Say what? Dinosaur eggs? By Richard Dawkins’ nightmares, have young-earth creationists taken over 20th Century Fox, and are trying to brainwash our children into believing that brontosauruses and woolly mammoths walked the earth together 6,000 years ago? Well, no: there’s a perfectly acceptable fantasy explanation. It’s all to do with a lost world under the ice, where giant reptiles escaped that big meteor and survived (although suspiciously without further evolution) for 64.5 million years.

Oddly, none of that bothers me as much as Ellie’s looking at Sid’s baby T. rexes in wonder and marveling, “I thought those guys were extinct,” because I had no idea mammoths had developed paleontology. And that doesn’t bother me as much as Momma T. rex, when she inevitably comes for her babies, not eating Sid the moment she encounters him.
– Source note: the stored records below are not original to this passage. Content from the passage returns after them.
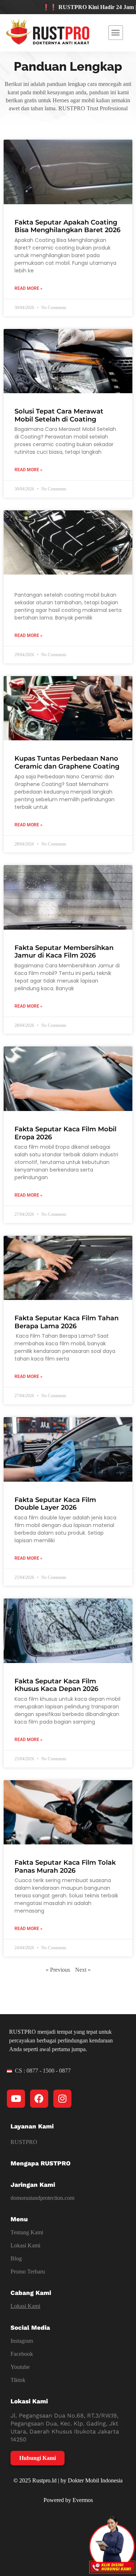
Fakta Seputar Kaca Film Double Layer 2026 (55, 1504)
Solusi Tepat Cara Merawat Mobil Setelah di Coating (59, 415)
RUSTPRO (24, 2142)
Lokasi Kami (25, 2245)
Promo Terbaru (28, 2271)
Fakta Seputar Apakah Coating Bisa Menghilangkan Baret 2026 (67, 226)
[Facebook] (39, 2099)
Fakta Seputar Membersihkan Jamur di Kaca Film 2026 (64, 952)
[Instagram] (62, 2099)
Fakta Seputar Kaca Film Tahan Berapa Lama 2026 (67, 1322)
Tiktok (18, 2380)
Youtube (20, 2367)
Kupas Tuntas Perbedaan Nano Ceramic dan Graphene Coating (67, 762)
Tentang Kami (27, 2232)
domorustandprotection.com (42, 2198)
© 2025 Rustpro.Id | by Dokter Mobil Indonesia (68, 2480)
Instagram (22, 2341)
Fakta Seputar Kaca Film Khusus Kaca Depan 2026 (56, 1685)
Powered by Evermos (68, 2500)
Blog (16, 2258)
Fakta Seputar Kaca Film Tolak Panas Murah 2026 (65, 1867)
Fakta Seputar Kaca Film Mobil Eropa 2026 (65, 1133)
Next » (83, 1970)
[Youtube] (16, 2099)
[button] (115, 32)
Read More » (28, 288)
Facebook (22, 2354)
And that doesn’t bother me as much as the jokes about body waxing, accidental penis pulling, and homophobia in what is supposed to be a children’s film.

And none of that bothers me as much as projecting sitcom-dad neuroses onto a cartoon mammoth: “Guys don’t talk to other guys about guy problems,” Manny must explain patiently to Ellie, as if she hadn’t been coping with his idiocy for years; “they just punch each other in the shoulder.” Here’s a few things that we should let go extinct: the stereotypes of men as unemotional idiots and women as clueless nags that must be endured as a curse of the fates, or something.
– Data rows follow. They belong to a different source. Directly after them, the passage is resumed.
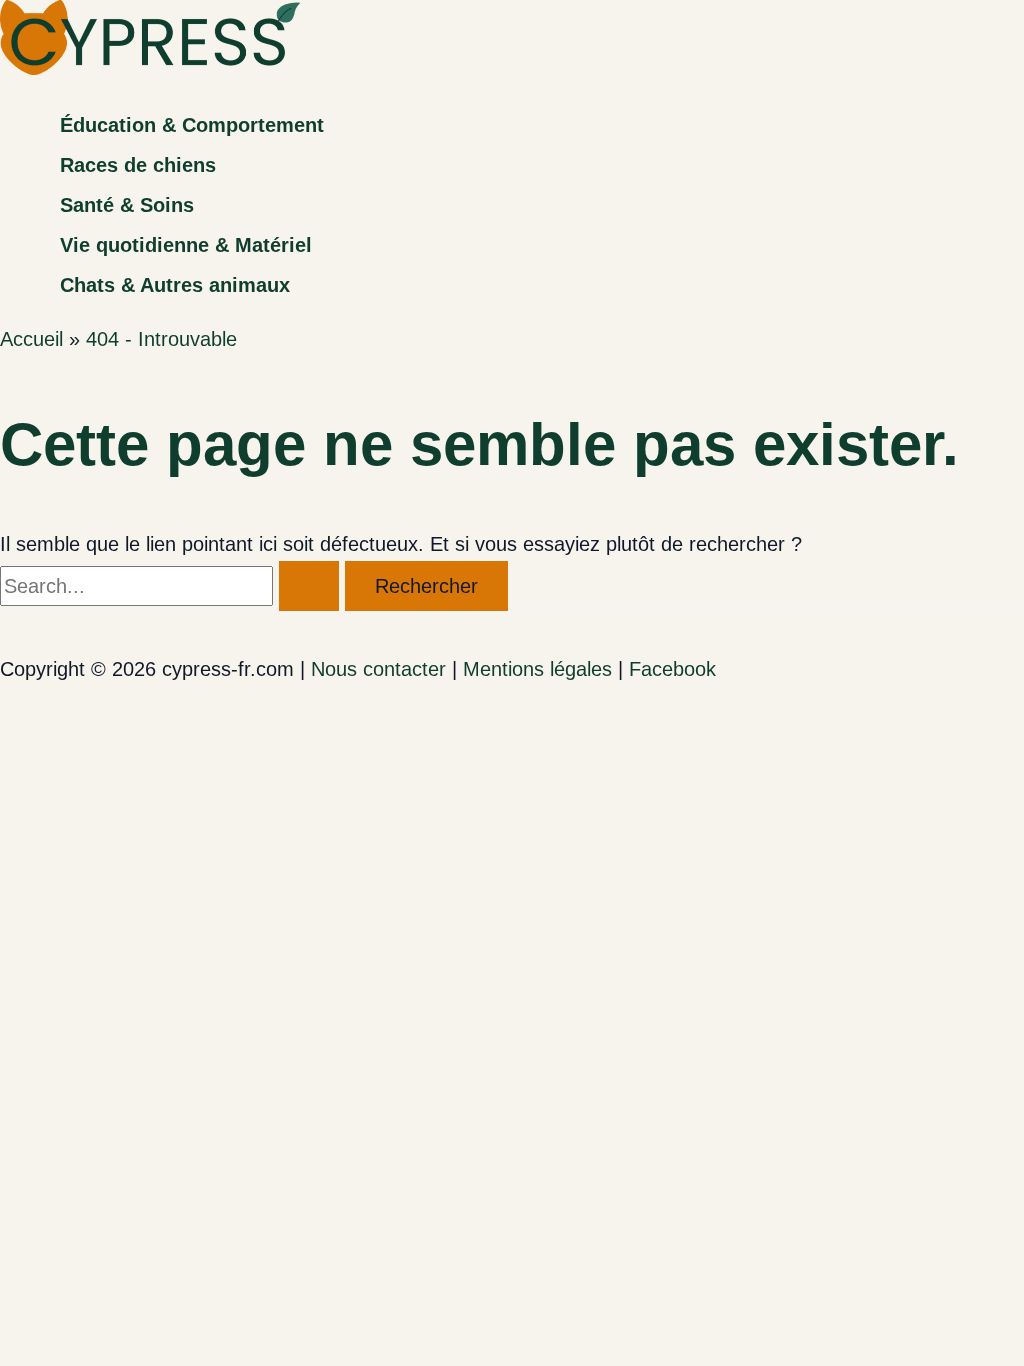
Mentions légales (537, 669)
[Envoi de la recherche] (309, 586)
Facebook (672, 669)
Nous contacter (378, 669)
There are bright spots. The Scrat, the sorta-squirrel, sorta-rat creature who has eyes for nothing but acorns, finds a lady love this time around, a Scrat with long eyelashes and blue eyeshadow and sexy fingers (*sigh*) and a killer instinct for acorn gathering herself. But Simon Pegg (Star Trek, How to Lose Friends and Alienate People) brings the only inspired voice performance as Buck, a weasel lost in the lost world and gone slightly mad in his attempts to survive a realm of killer dinosaurs who’d love to snack on him. He gets all the best lines, too, as if the writers were tired of the existing characters and could manage to raise their flagging enthusiam for the series only with his fresh ferrety blood. Buck’s hilarious, and in his own unique way, not as a sorry reflection of a worn-out clichés.